Os Estados Unidos pediram aos principais políticos xiitas e curdos que superem o impasse no Iraque e formem logo um novo governo, pois o vazio de poder pode alimentar a insurgência, disseram autoridades norte-americanas na segunda-feira.
"Há o risco de ficar tocando violino enquanto Roma queima", disse uma autoridade dos EUA, sob anonimato. O recado foi transmitido aos líderes iraquianos em reuniões e telefonemas do vice-presidente Dick Cheney, da secretária de Estado, Condoleezza Rice, e do secretário de Defesa, Donald Rumsfeld.
As fontes ressaltaram que os EUA não estão decidindo quem deve participar do governo iraquiano, que ainda não foi formalmente anunciado, passados quase três meses das eleições de 30 de janeiro. Mas essas fontes disseram que é necessário que haja um novo governo para solapar o apoio à insurgência.
"A hesitação encoraja os extremistas; uma insurgência não pode existir com algum apoio popular; a melhor forma de reagir é formar um governo rapidamente e não deixar que o perfeito seja inimigo do bom", disse um funcionário.
Os políticos iraquianos adiaram na segunda-feira novamente a nomeação do governo, mas uma importante fonte disse que o gabinete pode ser definido já na terça-feira.
"Continuamos ouvindo que eles estão perto, estão perto, estão perto, mas isso nunca acontece", disse outra fonte norte-americana.

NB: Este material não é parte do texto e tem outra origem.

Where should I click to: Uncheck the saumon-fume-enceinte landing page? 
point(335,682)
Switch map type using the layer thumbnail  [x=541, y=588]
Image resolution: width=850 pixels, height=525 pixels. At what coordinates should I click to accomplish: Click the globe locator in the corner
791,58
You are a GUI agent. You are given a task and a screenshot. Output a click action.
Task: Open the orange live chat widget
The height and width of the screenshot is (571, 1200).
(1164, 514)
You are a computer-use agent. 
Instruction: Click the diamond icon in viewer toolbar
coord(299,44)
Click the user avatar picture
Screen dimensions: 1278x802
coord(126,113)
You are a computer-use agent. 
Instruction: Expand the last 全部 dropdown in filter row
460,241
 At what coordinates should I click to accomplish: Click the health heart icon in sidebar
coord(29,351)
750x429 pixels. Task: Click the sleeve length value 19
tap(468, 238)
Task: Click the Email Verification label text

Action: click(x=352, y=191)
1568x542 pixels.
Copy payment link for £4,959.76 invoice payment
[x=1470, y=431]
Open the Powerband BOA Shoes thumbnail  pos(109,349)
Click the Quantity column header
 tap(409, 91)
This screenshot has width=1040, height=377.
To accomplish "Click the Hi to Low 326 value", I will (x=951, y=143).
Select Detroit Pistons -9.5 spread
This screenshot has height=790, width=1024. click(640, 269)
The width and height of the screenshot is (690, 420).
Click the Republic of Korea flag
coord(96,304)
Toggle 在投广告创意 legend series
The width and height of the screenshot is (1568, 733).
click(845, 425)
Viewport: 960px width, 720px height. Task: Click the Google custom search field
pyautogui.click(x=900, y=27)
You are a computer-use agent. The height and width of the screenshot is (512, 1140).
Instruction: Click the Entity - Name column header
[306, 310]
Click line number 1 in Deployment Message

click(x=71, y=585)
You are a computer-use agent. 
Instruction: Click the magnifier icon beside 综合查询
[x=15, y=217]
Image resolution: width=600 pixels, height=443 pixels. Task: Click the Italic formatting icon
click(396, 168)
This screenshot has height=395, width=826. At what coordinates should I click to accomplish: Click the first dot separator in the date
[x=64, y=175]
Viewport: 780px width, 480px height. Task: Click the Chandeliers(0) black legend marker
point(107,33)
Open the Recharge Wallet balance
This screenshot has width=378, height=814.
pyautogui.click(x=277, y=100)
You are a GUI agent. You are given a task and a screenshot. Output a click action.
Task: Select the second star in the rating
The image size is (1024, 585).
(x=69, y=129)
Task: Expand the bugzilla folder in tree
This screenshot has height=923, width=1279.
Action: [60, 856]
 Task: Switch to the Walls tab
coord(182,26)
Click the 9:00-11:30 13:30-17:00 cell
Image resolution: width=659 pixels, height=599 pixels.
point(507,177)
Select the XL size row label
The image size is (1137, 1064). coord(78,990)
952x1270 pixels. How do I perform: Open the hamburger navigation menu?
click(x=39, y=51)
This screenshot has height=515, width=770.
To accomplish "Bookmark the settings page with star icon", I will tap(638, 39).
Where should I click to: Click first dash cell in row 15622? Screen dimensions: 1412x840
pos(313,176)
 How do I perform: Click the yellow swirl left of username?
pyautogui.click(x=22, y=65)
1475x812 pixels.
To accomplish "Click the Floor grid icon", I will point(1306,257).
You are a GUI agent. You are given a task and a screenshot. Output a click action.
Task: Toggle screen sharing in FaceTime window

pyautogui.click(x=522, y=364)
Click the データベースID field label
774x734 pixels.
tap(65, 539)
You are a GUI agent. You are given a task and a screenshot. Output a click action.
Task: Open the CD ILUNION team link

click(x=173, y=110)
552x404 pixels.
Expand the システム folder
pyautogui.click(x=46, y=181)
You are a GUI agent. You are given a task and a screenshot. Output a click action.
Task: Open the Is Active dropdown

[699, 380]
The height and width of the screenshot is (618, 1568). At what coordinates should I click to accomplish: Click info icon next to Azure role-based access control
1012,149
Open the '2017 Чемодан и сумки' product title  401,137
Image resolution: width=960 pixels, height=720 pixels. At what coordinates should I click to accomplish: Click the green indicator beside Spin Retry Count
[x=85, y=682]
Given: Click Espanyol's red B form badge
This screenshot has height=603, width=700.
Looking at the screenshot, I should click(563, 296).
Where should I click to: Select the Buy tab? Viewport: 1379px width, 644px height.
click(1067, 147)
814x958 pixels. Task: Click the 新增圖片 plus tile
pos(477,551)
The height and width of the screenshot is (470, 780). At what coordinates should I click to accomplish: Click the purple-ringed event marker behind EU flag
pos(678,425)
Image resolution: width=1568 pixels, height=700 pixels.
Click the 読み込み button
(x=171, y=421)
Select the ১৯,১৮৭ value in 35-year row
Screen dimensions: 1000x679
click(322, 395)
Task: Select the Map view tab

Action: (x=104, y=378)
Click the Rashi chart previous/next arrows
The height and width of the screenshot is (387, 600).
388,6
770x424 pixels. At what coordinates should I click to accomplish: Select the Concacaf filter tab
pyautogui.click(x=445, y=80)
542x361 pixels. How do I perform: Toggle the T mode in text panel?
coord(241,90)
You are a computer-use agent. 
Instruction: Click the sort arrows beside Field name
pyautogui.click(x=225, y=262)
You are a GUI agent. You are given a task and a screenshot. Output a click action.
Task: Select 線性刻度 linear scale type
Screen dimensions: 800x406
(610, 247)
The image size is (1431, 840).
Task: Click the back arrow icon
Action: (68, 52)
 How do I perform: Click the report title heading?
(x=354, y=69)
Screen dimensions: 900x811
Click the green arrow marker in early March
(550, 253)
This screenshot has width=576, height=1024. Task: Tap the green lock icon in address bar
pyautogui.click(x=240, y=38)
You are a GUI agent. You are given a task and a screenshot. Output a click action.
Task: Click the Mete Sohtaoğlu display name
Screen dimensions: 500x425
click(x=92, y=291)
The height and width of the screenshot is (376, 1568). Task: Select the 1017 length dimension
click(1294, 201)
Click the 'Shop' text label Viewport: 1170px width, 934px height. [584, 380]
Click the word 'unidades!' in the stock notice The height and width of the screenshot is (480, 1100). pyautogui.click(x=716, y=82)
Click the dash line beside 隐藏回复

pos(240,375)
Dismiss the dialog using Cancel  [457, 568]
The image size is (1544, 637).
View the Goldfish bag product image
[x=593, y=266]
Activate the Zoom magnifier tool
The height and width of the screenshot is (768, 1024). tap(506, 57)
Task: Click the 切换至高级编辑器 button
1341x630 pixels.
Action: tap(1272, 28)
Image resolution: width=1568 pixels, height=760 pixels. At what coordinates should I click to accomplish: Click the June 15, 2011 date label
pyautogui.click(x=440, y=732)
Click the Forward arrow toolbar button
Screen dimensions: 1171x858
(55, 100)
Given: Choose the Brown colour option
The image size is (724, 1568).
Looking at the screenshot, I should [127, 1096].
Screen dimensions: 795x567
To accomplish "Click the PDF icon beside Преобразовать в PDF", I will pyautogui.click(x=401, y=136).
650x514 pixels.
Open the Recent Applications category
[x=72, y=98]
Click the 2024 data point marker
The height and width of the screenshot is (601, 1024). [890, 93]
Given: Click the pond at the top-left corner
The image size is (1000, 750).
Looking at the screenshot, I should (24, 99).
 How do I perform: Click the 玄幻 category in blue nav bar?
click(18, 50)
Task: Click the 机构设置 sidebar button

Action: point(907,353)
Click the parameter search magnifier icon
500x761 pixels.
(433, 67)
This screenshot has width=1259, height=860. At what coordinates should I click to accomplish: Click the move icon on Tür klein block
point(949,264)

Rice, que levou o recado do governo na sexta-feira em reunião com o vice-presidente iraquiano, Abdel Abdul Mahdi, que é xiita, e por telefone ao líder curdo Massoud Barzani, disse que Washington espera que o processo político iraquiano continue avançando.
"É realmente disso que se trata. É manter o impulso no processo político como uma resposta àqueles que diriam ao povo iraquiano que seu futuro está na violência, não no processo político", disse ela.
A violência dos rebeldes aumentou nas últimas semanas, na mesma proporção que diminuiu o otimismo provocado pelas eleições. No domingo, 22 pessoas morreram na explosão de carros-bomba. Nas últimas seis semanas, 180 iraquianos que trabalhavam em atividades de segurança foram assassinados.
Para tentar acelerar a formação do novo governo, Cheney se reuniu na semana passada com Mahdi em Washington. O subsecretário de Defesa Paul Wolfowitz, que assumirá o comando do Banco Mundial, também participa dessa ofensiva.
"É um esforço coordenado para garantir que o governo iraquiano de transição entenda a seriedade com que vemos a continuação do progresso político", disse uma fonte do Pentágono, sob anonimato.
Rumsfeld transmitiu uma mensagem semelhante ao visitar o Iraque, em 12 de abril, quando pediu que os líderes locais evitem expurgos políticos ou ações que prejudiquem a confiança no governo. Ele também cobrou que a nova Constituição esteja pronta, como previsto, até meados de agosto.